(TASK STATEMENT): Would you reproduce each of the records below verbatim?

•••••

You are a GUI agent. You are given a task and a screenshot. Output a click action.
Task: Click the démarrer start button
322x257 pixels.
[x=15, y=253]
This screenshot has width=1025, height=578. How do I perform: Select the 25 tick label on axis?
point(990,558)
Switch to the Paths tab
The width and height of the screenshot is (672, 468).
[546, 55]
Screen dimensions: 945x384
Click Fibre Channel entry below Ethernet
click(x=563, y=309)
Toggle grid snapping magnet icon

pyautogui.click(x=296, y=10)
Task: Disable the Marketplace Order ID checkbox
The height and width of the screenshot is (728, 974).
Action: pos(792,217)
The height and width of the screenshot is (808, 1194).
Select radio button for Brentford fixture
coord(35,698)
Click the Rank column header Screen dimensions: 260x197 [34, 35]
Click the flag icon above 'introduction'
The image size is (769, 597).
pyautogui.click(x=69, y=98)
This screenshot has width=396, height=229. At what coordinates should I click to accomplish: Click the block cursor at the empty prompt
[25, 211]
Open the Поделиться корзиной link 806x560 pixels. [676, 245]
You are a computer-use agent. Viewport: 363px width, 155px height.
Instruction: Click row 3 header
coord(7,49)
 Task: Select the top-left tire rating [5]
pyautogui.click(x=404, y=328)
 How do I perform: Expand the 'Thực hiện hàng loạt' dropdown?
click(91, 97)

•••••

(THE ANSWER):
You are a GUI agent. You are given a task and a screenshot. Output a click action.
Task: Click the démarrer start button
322x257 pixels.
[x=15, y=253]
This screenshot has width=1025, height=578. How do I perform: Select the 25 tick label on axis?
point(990,558)
Switch to the Paths tab
The width and height of the screenshot is (672, 468).
[546, 55]
Screen dimensions: 945x384
Click Fibre Channel entry below Ethernet
click(x=563, y=309)
Toggle grid snapping magnet icon

pyautogui.click(x=296, y=10)
Task: Disable the Marketplace Order ID checkbox
The height and width of the screenshot is (728, 974).
Action: pos(792,217)
The height and width of the screenshot is (808, 1194).
Select radio button for Brentford fixture
coord(35,698)
Click the Rank column header Screen dimensions: 260x197 [34, 35]
Click the flag icon above 'introduction'
The image size is (769, 597).
pyautogui.click(x=69, y=98)
This screenshot has width=396, height=229. At what coordinates should I click to accomplish: Click the block cursor at the empty prompt
[25, 211]
Open the Поделиться корзиной link 806x560 pixels. [676, 245]
You are a computer-use agent. Viewport: 363px width, 155px height.
Instruction: Click row 3 header
coord(7,49)
 Task: Select the top-left tire rating [5]
pyautogui.click(x=404, y=328)
 How do I perform: Expand the 'Thực hiện hàng loạt' dropdown?
click(91, 97)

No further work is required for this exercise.